- What you should do: Rewrite the items below as a numbered list, dropping blank lines, from the line with "Click the gesture recognition hand icon" up to and including the line with "coord(30,38)".

- Exercise inputs:
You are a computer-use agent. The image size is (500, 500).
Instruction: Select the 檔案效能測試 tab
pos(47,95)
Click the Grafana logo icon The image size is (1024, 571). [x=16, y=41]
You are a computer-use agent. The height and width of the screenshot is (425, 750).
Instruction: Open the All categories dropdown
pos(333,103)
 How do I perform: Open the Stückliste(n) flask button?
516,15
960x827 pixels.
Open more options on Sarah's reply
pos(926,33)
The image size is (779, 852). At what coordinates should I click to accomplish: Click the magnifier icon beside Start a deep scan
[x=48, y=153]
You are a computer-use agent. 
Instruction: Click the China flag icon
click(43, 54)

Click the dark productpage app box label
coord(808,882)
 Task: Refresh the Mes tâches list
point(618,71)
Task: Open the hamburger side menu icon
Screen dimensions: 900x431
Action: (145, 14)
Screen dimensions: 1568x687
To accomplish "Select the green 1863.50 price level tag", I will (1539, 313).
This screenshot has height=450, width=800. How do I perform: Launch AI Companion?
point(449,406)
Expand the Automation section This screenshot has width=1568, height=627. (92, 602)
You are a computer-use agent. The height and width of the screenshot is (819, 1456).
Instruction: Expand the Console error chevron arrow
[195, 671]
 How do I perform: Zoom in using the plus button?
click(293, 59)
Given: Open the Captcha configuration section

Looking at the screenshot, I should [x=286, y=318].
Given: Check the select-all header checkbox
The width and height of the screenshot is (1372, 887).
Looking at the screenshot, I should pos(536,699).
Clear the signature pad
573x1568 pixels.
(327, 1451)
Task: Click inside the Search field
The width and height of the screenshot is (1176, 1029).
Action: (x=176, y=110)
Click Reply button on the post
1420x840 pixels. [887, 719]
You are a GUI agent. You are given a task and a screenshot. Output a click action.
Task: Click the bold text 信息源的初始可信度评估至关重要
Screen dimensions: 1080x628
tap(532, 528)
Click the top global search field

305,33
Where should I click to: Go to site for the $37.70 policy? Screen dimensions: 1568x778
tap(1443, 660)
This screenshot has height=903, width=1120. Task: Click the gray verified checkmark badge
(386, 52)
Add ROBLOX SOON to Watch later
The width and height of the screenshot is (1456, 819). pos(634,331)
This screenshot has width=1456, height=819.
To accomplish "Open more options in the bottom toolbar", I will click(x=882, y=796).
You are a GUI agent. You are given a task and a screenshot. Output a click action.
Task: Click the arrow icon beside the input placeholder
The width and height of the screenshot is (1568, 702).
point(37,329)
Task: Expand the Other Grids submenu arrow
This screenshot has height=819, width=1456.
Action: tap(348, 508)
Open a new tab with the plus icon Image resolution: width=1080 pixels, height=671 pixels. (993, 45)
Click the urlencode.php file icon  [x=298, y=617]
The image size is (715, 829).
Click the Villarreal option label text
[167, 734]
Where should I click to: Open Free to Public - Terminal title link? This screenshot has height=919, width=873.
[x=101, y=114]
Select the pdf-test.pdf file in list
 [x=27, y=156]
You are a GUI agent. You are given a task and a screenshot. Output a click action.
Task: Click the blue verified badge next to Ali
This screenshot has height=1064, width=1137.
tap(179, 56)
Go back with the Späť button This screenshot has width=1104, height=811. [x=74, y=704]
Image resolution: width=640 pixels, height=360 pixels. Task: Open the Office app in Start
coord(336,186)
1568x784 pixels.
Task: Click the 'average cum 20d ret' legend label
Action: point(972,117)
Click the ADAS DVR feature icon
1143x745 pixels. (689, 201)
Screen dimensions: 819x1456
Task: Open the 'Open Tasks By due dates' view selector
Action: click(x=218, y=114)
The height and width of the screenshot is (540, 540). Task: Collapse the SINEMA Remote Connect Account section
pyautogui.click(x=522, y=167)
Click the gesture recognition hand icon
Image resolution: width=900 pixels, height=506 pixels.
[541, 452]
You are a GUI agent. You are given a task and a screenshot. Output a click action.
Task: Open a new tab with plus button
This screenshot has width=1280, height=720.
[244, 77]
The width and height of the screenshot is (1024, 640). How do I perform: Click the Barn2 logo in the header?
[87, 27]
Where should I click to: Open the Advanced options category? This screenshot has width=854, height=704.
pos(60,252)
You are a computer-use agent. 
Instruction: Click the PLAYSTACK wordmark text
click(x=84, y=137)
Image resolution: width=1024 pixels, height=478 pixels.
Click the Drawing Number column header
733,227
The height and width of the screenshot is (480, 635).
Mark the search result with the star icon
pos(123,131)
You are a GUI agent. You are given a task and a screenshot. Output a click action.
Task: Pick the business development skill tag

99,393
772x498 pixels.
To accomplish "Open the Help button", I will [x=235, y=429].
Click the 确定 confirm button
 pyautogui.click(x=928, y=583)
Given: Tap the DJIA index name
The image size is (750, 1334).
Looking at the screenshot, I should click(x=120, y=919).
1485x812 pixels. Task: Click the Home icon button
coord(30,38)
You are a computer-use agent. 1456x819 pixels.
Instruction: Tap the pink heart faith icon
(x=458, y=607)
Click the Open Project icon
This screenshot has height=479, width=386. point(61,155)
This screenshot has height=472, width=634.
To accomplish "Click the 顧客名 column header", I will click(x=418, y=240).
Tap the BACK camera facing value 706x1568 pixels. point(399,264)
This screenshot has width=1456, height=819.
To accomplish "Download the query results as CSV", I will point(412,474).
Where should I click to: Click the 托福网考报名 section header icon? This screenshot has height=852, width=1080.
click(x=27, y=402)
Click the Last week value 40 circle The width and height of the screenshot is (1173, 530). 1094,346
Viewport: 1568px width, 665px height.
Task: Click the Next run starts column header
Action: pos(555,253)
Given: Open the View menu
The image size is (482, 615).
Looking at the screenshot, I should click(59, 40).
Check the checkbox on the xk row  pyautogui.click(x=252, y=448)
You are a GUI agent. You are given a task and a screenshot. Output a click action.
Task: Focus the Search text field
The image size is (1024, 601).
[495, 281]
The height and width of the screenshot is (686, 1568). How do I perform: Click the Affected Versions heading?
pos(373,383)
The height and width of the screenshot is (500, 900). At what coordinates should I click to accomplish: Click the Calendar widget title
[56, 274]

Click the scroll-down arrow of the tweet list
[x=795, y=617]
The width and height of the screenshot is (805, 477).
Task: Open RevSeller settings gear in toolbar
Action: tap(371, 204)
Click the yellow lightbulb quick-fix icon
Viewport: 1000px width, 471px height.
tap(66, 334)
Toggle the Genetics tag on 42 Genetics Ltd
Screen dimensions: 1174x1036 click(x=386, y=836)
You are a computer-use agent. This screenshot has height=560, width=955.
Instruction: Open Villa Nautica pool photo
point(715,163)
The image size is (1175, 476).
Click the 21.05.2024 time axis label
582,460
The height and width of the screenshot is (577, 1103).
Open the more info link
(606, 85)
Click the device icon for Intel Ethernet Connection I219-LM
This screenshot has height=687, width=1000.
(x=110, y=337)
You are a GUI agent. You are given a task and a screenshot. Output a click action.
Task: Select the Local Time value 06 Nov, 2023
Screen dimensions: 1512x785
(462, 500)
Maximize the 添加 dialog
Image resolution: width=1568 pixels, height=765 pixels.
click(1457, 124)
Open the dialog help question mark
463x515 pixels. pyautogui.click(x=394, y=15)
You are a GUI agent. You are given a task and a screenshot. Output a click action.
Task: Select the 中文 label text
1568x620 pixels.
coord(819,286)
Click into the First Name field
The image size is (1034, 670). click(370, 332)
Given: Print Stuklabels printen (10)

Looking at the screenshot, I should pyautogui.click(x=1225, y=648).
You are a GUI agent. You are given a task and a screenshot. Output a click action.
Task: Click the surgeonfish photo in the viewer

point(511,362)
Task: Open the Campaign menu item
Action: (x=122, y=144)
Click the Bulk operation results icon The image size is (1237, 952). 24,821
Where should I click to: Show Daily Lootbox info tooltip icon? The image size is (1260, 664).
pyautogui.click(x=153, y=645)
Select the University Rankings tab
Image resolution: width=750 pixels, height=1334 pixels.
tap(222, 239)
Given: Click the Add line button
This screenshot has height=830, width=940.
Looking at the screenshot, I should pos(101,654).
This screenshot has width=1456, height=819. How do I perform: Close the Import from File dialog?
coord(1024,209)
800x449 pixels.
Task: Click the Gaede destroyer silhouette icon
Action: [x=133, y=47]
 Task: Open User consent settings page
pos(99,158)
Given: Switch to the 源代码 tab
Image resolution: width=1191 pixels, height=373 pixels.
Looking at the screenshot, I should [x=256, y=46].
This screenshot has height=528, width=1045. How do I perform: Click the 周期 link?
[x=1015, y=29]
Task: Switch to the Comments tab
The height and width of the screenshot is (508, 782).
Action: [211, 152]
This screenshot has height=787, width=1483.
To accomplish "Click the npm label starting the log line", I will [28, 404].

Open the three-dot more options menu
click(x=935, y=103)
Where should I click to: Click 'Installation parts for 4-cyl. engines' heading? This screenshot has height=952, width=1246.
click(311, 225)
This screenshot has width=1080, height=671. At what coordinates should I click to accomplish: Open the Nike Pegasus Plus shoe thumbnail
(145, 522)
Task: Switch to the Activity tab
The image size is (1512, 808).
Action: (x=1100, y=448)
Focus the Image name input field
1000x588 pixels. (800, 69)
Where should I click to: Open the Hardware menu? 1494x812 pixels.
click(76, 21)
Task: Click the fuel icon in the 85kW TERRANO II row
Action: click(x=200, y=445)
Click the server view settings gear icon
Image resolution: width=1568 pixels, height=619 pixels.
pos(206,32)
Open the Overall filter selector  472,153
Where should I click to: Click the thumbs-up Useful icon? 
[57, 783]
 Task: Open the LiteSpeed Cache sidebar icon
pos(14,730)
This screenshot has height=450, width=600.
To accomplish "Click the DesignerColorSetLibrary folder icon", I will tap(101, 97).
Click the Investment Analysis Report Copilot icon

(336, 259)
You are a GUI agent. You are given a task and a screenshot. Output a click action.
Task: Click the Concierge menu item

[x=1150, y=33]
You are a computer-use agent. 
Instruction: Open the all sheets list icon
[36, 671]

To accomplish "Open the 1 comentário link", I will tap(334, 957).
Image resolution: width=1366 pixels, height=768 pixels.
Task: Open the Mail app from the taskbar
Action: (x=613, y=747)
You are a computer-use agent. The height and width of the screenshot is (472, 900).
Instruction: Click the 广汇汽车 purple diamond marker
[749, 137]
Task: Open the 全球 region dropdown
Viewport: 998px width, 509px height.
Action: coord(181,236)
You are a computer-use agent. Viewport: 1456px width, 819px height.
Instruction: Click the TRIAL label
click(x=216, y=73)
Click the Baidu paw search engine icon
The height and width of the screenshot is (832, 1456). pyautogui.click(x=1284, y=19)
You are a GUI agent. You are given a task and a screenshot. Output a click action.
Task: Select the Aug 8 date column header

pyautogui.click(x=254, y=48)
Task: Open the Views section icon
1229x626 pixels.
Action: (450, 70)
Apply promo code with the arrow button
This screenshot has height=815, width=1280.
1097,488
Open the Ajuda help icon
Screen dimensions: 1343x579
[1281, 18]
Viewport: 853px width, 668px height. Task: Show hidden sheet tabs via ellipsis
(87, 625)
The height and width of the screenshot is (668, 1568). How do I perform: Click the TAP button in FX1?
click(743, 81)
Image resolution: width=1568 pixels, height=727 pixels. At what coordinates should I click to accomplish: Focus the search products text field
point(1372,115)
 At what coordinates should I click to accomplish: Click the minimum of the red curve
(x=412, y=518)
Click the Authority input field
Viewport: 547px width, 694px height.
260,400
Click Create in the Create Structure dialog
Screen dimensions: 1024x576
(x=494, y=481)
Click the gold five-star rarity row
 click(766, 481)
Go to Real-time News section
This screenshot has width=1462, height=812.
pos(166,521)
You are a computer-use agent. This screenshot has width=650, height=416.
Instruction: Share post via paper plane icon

- Result:
1. Click the gesture recognition hand icon
2. Image resolution: width=900 pixels, height=506 pixels.
3. [541, 452]
4. You are a GUI agent. You are given a task and a screenshot. Output a click action.
5. Task: Open a new tab with plus button
6. This screenshot has width=1280, height=720.
7. [244, 77]
8. The width and height of the screenshot is (1024, 640). How do I perform: Click the Barn2 logo in the header?
9. [87, 27]
10. Where should I click to: Open the Advanced options category? This screenshot has width=854, height=704.
11. pos(60,252)
12. You are a computer-use agent. 
13. Instruction: Click the PLAYSTACK wordmark text
14. click(x=84, y=137)
15. Image resolution: width=1024 pixels, height=478 pixels.
16. Click the Drawing Number column header
17. 733,227
18. The height and width of the screenshot is (480, 635).
19. Mark the search result with the star icon
20. pos(123,131)
21. You are a GUI agent. You are given a task and a screenshot. Output a click action.
22. Task: Pick the business development skill tag
23. 99,393
24. 772x498 pixels.
25. To accomplish "Open the Help button", I will [x=235, y=429].
26. Click the 确定 confirm button
27.  pyautogui.click(x=928, y=583)
28. Given: Tap the DJIA index name
29. The image size is (750, 1334).
30. Looking at the screenshot, I should click(x=120, y=919).
31. 1485x812 pixels. Task: Click the Home icon button
32. coord(30,38)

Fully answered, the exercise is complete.